Konuşmacılar, sektör liderlerini destekleyici düzenleyici yapılar tasarlamak için politika yapıcılarla aktif olarak işbirliği yapmaya çağırdı. Tartışmalarda ayrıca, bazı ülkeler sürdürülebilirlik odaklı politikalar geliştirirken, diğerlerinin geride kaldığı veya düzenlemeleri kaldırdığı parçalı bir düzenleyici ortamda gezinmenin zorluklarına da değinildi.

Kilit noktalar şunlardır:

  • Karışıklığı azaltmak ve uyumlu ilerleme sağlamak için tek tip küresel politikalar geliştirmek.
  • Sürdürülebilirliği sadece etik bir seçim değil, aynı zamanda iş açısından akıllı bir seçim haline getiren finansal, çevresel ve sosyal teşviklerin oluşturulmasını teşvik etmek.

Cesaret ve Topluluk Ruhu: Zirve, teknik çözümlerin ötesinde, insan odaklı bir yaklaşımı benimseyerek, değişimi yönlendirmede cesaret ve topluluk ruhunun rolüne dikkat çekti. ‘Eşit İş, Eşit Sözler’ başlıklı oturumda adil işgücü uygulamalarına odaklanılarak değer zinciri boyunca haysiyet ve eşitliğin önemi vurgulandı.

Konuşmacılar, sektörün dönüşümünün cesur ve bazen riskli adımlar atmaya istekli liderlere bağlı olduğunu vurguladılar.

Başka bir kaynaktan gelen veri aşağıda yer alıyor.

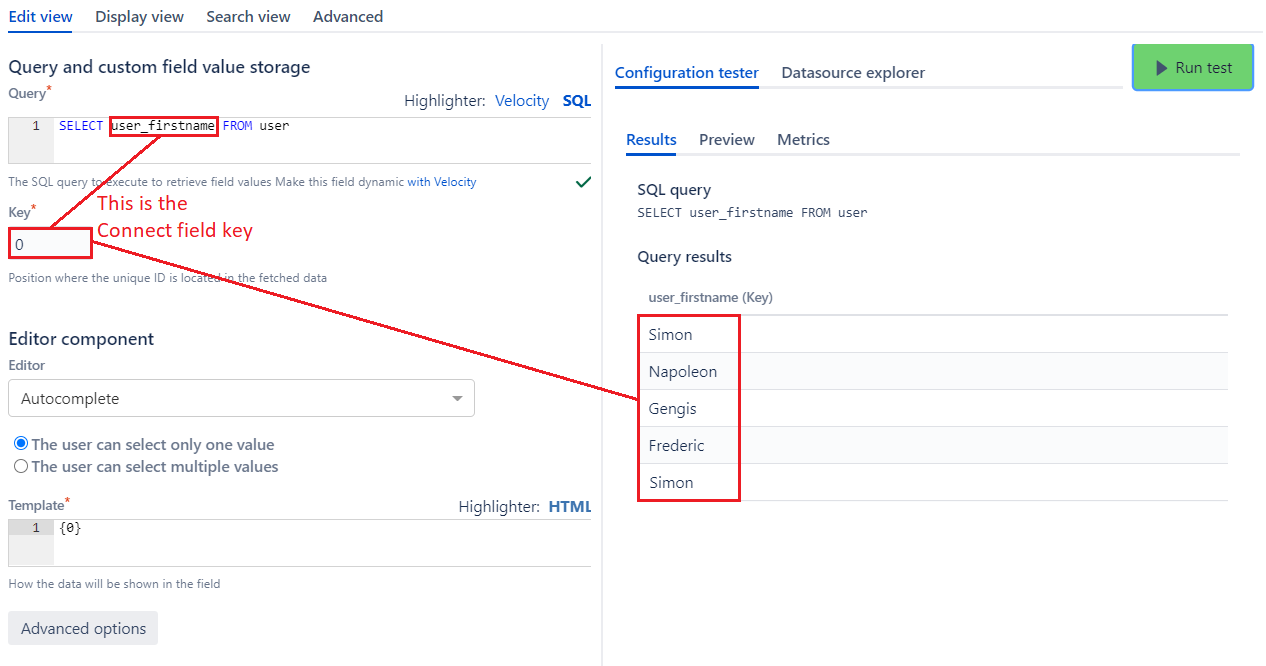Select the Results tab

point(651,140)
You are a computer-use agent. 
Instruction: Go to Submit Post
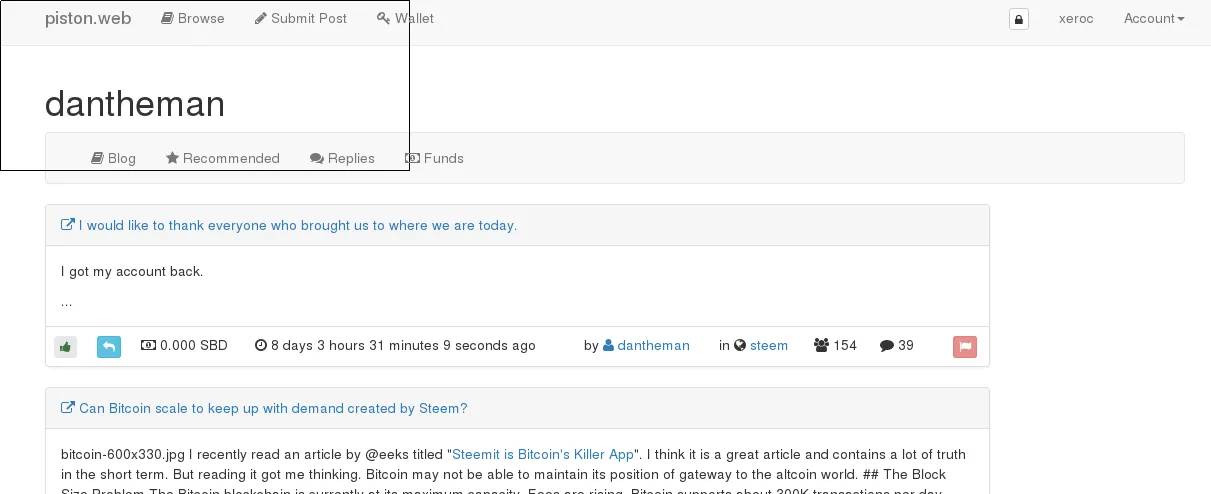(301, 18)
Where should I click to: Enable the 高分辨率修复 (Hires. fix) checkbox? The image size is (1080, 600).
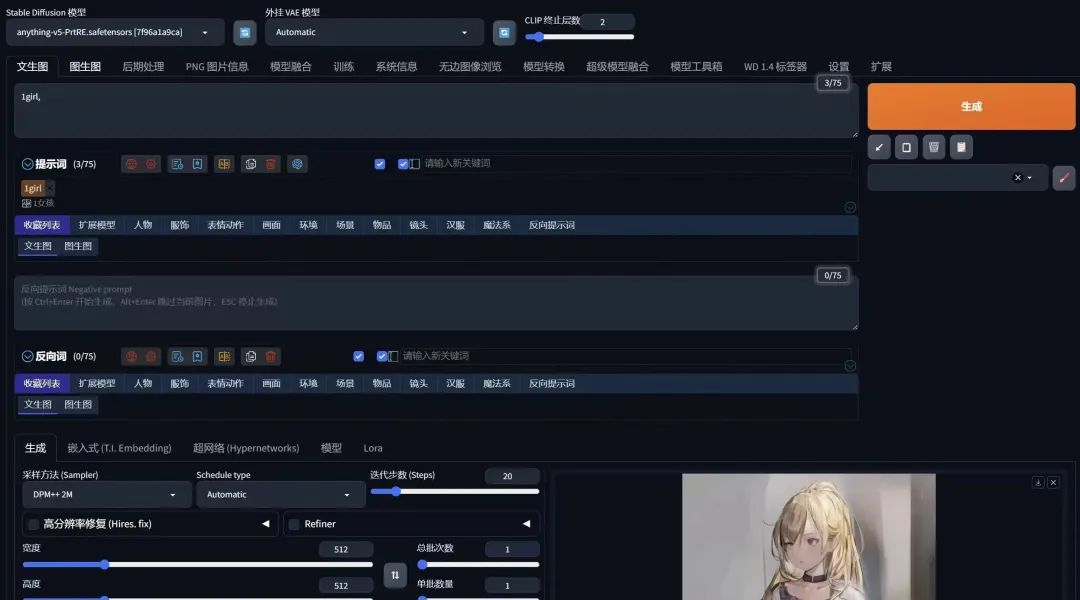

Katılımcılar, mevcut zorlukların üstesinden gelmek ve kuruluşlarını daha sürdürülebilir bir geleceğe bağlamak için “köprü” olmaya davet edildi.

İşbirliğine Dayalı Ağların Güçlendirilmesi: Küresel Moda Zirvesi 2025, teknolojik yenilik, yatırım, politika reformu ve cesur liderliği bir araya getirerek sürdürülebilirliğe yönelik çok yönlü bir yaklaşım sergiledi. Ama ana çıkarım? Dirençli ve sürdürülebilir bir moda sektörü inşa etmek istiyorsak işbirliği tartışılmaz.

Kalıcı bir değişim için işletmelerin sadece çevresel etkilerini yeniden düşünmekle kalmayıp aynı zamanda sektörler ve bölgeler arasında ortaklıklar kurarak adım atmaları gerekmektedir.

Sürdürülebilirliğin sağlanması, ölçülebilir hedefler, şeffaflık ve hesap verebilirlik taahhüdü ile desteklenen sistemik bir değişim gerektirir. İşletmeler, hammadde tedarikinden üretime, lojistiğe ve kullanım ömrü sonu yönetimine kadar tedarik zincirinin her aşamasında sürdürülebilir uygulamaları entegre etmelidir.

Bu sadece en son teknolojilerin benimsenmesini değil, aynı zamanda çalışanlar, tedarikçiler, politika yapıcılar ve tüketiciler gibi her düzeydeki paydaşların katılımını da gerektirmektedir. Farklı bölgelerden veya coğrafi alanlardan ekipler, kuruluşlar veya bireyler arasında işbirliği şarttır – moda endüstrisinin etkisinin küresel doğasını ele almak, standartlar üzerinde uyum sağlamak ve yeniliği teşvik etmek için birlikte çalışmalıyız.

İşletmeler, sürdürülebilirliği temel stratejilerine dahil ederek sadece riskleri azaltmakla kalmaz, aynı zamanda yeni fırsatları da yakalayabilir ve giderek daha bilinçli hale gelen bir pazarda kendilerini lider olarak konumlandırabilirler.

Birlikte Yeniliğe Yön verebilir, Geleceği Dönüştürebilir ve Sürdürülebilir Moda Eko-sistemine giden yolu inşa edebiliriz.